В общем, суть в том, что в моей голове произошли кардинальные перемены. Я наконец оторву взгляд от земли и стану смотреть в оба. Италия – чертовски забавное место, эта страна многому меня научила. Но в первую очередь, Италия обратила меня в твою веру, папа, в твой социализм, пусть я и понимаю его иначе. Богачи заслужили любые страдания и несчастья, и я намерен щедро оделить их этим добром, как только мне представится шанс.
Нет, слишком напыщенно. И слишком неверно. Это не объясняет, почему он ни с того ни с сего украл папку и почему вдруг начал окучивать Массимину. По правде говоря, он без ума от той жизни, что ведет высшее итальянское общество. И его цель вовсе не заставить страдать это самое высшее общество, а влиться в него с потрохами, стать одним из них и зажить так же легко, непринужденно, со вкусом и артистизмом. Вот в чем все дело. А отец ненавидел толстосумов только потому, что не желал походить на них.
Словом, выразить свои чувства ему не удалось. Что ж, начнем сначала.
Папа, ты ведь понимаешь, что я тобой восхищаюсь. Восхищаюсь и ненавижу. И отсюда вытекает, если угодно, еще одно интересное противоречие. Мое страстное желание унижать удивительным образом сочетается с желанием быть правым. Я понимаю, что вполне…

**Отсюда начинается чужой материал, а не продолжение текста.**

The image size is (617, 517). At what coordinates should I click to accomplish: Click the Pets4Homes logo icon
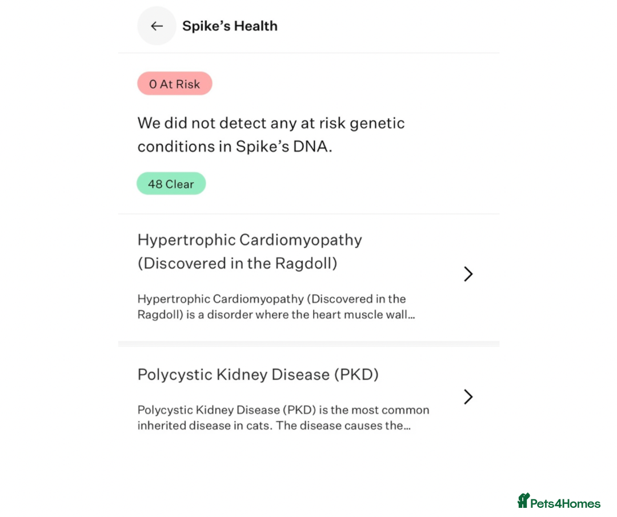(x=523, y=501)
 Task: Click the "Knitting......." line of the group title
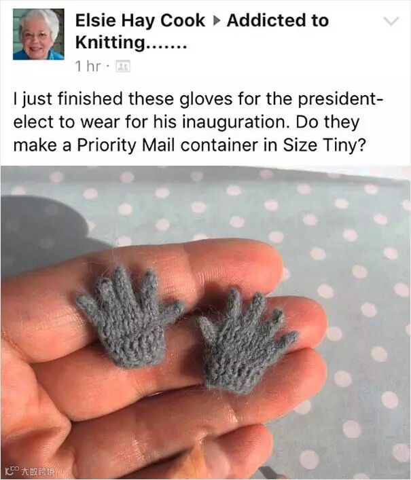coord(130,43)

Нет, нить рассуждений окончательно потерялась. Та же история случается всякий раз, когда он пытался написать письмо в газету. Начинаешь с очень ясной и четкой мысли – оторвать наконец взгляд от земли, изменить себя в корне – но не успеваешь додумать ее до конца, как оказывается, что мысль – не такая уж и ясная. Напротив, слишком путаная и затейливая.
* * *
В два часа ночи на улице залаяла собака. Моррис проснулся от жуткого воя, протяжного и леденящего, словно выл оборотень. Затем снова раздался громкий лай – всего в паре ярдов от окна. Как всегда после внезапного пробуждения, у Морриса свело челюсти, язык распух и саднил. Он лежал, вслушиваясь в собачий лай, в висках пульсировало от ярости, от бессильной ярости, которая, казалось, готова вырваться на волю через усталые глазные яблоки. Мало того, что у тебя умерла мать, единственный человек на всем белом свете, которому ты был небезразличен. Мало того, что ты родился нищим, а отец у тебя – накачанный пивом вонючий и грязный мужлан. Мало того, что ежеминутно приходится плыть против течения. Мало того, что тебя вышвырнули из университета и несчетное количество раз отказали в работе – да в «Гардиан» не хватит места, чтобы перечислить все вакансии, на которые ты пытался устроиться… Так нет, в довершение всего этого дерьма, каждую ночь соседская псина рвет в клочья твой сон, и ты вынужден лежать бревном, давиться тошнотой, которая подкатывает к горлу от невозможности заснуть, снова и снова перемалывать тоску, отчаяние и чувство, что тебя провели, оставили с носом, снова и снова думать о том, что ошибся, и теперь у тебя ничего нет, даже жалкой надежды, даже иллюзии, что твоя долбаная каторга когда-нибудь закончится.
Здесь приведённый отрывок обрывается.